Results: The annual mean for PM2.5 (n =122 days) was 21.1µg/m3 (range 0.7 - 66.8 µg/m3). The highest PM2.5 mean value was recorded during winter, which was significantly higher than autumn, spring, and summer (p<0.0001). No significant difference between weekdays and weekend (P>0.9567) was observed. Most exceedances of PM2.5, when compared with daily World Health Organization (WHO) guidelines and South African standards were observed in mid-autumn and winter. Soot, BC and OC followed the same trend as PM2.5 concentration. Average S (1480 ng/m3) concentration was the highest among elements detected, followed by Si, Fe, K and Ca, in that order. Seven sources and their contributions to the total PM2.5 were identified and quantified. These included vehicle exhaust – 8.6%, and base metal/ pyrometallurgical - 0%, soil dust -13.2%, secondary Sulphur – 31.4%, vehicle exhaust – 12.5%, road traffic – 7.3%, coal burning -27.2%, while the percentage of PM2.5 specie in the base metal/ pyrometallurgical factor was 0%. The identified source factors exhibited seasonal variations, coal burning and secondary Sulphur being the highest during winter while soil dust and road traffic were lowest during summer.

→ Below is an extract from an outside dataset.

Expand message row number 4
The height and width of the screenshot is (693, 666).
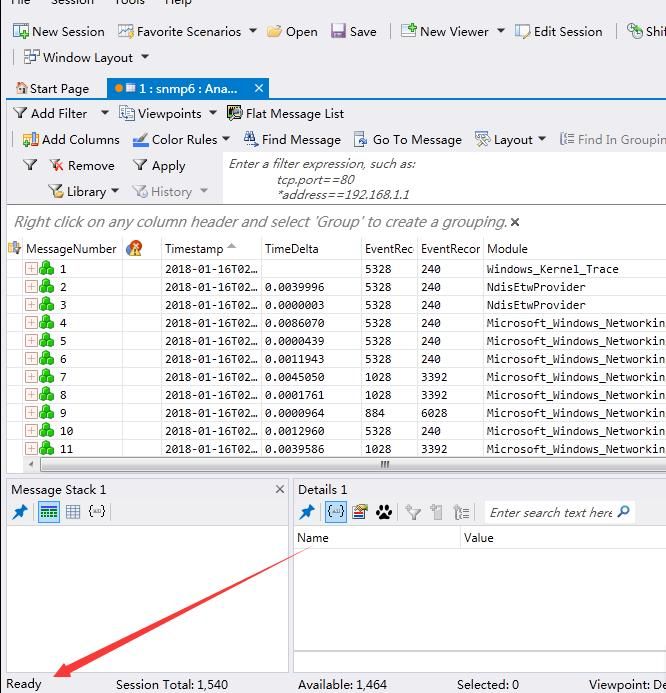[x=31, y=323]

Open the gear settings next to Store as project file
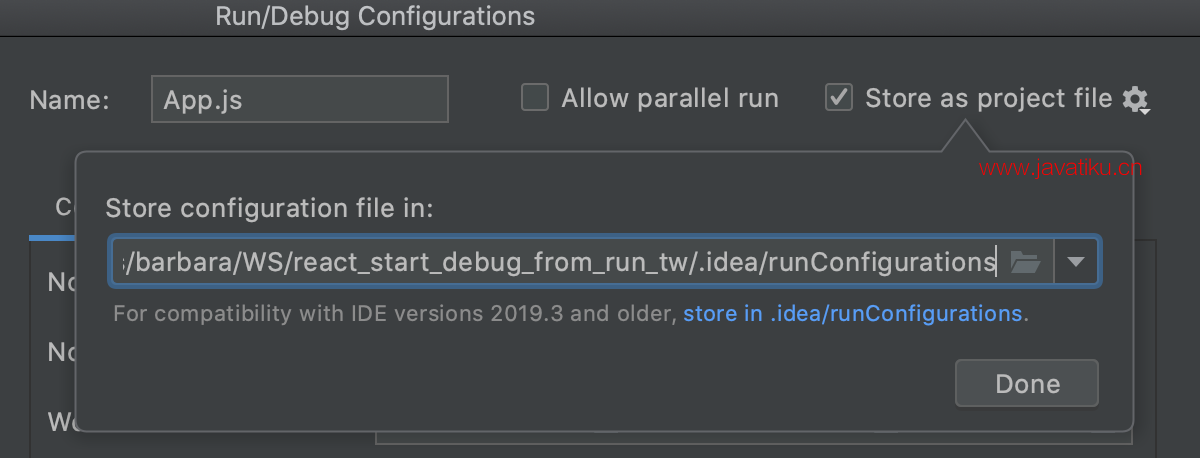click(1134, 99)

Five transport clusters were identified during the 1-year study period: National Limpopo (Nat-LP), transboundary (TB), Easterly-Indian Ocean, South Easterly-Indian Ocean and South Westerly-Atlantic Ocean. In addition to this, 85% of the transport clusters were of local and transboundary origin, 15% were long-range transport, while cluster 1 had the highest PM2.5 concentration. Cluster 1 can be attributed to main source of pollution contributing to the PM level at the sampling site due to the activities going on in the region, such as biomass burning, coal mining.
Of the 17,647 hospital admissions in Pretoria, 51.8% (n=9,147) were women and 61.6% (n=10,870) were 0-14-year old. In the unstratified analysis, a 10 g/m3 increase in PM10 was associated with statistically insignificant increase of 0.2% (-0.7%; 1.2%) in RD hospital admissions; no significant association was observed for NO2 during cold days. Significant association between SO2 and RD hospital admissions was observed for females and male patients during warm and cold days.

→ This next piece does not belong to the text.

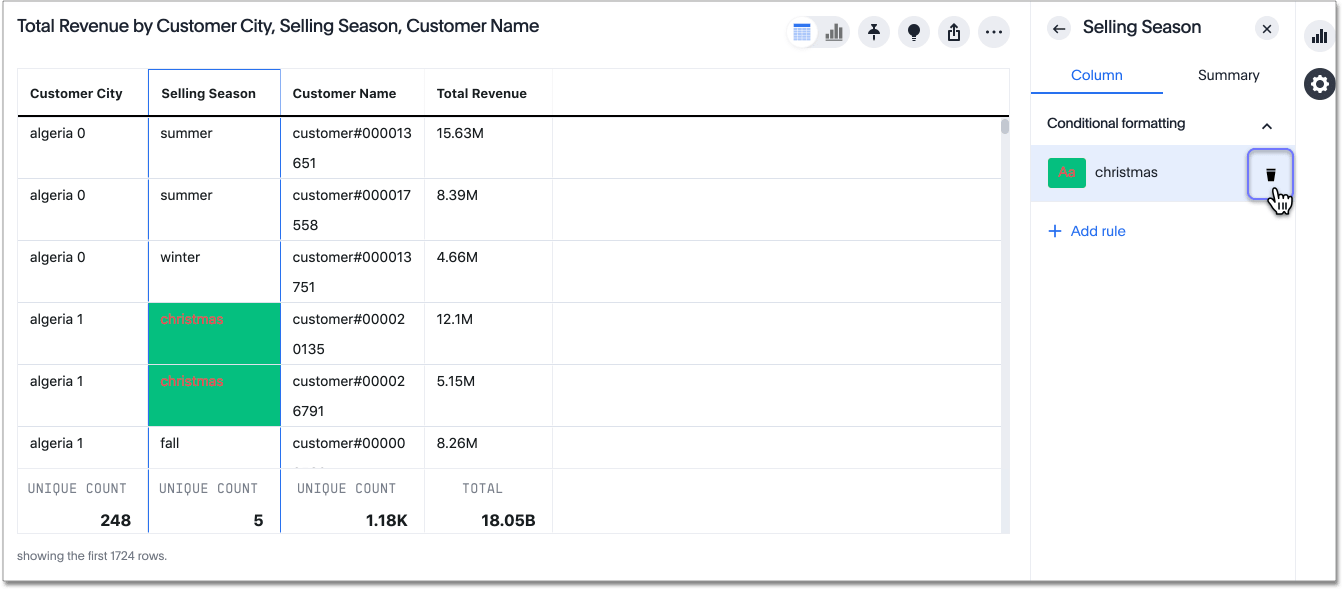Click the pin visualization icon

[873, 31]
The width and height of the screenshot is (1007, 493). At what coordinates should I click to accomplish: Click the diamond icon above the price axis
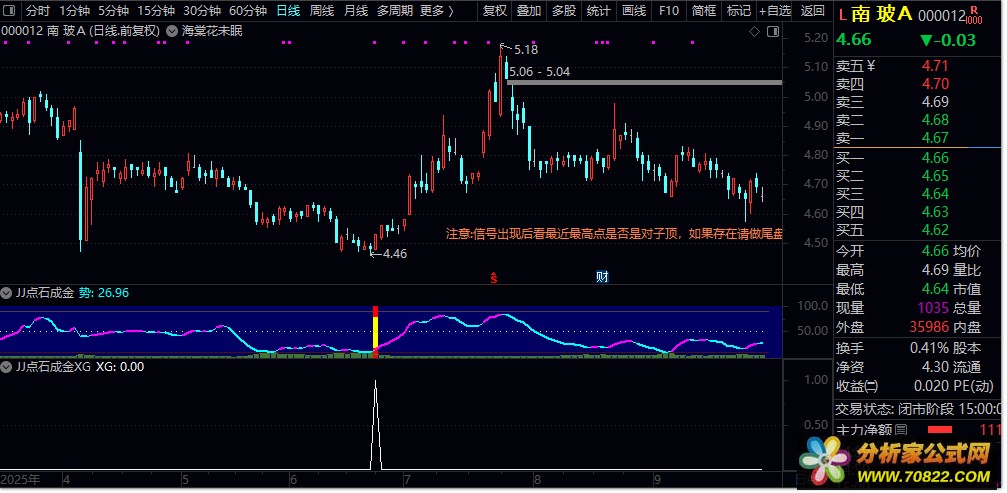754,32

Conclusion: This project contributes to the very few source apportionments studies of PM2.5 in Africa and specifically South Africa. Coal burning remains one of the main sources that should be addressed. Late autumn and winter season recorded the highest concentration. The risks of RD hospital admission due to PM10 exposure in Pretoria were higher on warm days than on cold days. The apportioned sources and the origin of air masses from this study align with the known existing sources in the country. Oceanic influences, local and transboundary sources (Southern African countries) contribute to the air masses passing over Pretoria, therefore, abatement strategies are paramount to reduce the level of pollution during this time.

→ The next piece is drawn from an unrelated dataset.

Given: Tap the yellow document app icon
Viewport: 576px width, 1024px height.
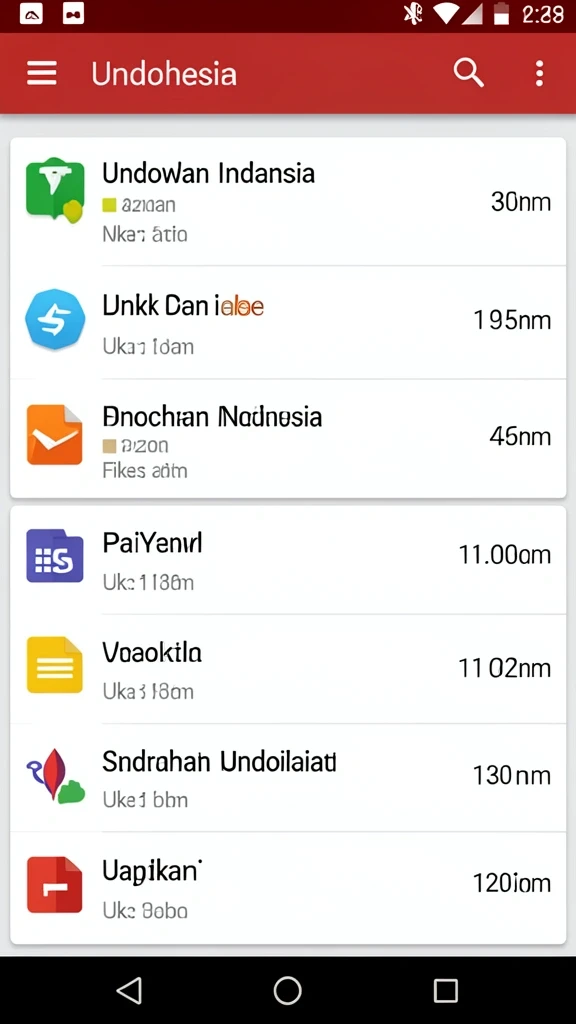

The findings of the study can be of help to the government in the formulation of air pollution guidelines as a measure to mitigate the effect of air pollution on the environment. In addition to this, if there is strict compliance to the already formulated regulation on the identified sources, this will significantly reduce the effect of air pollution in our cities. Lastly, the outcome of this project will help the South African government in their air quality management plan that are reviewed regularly.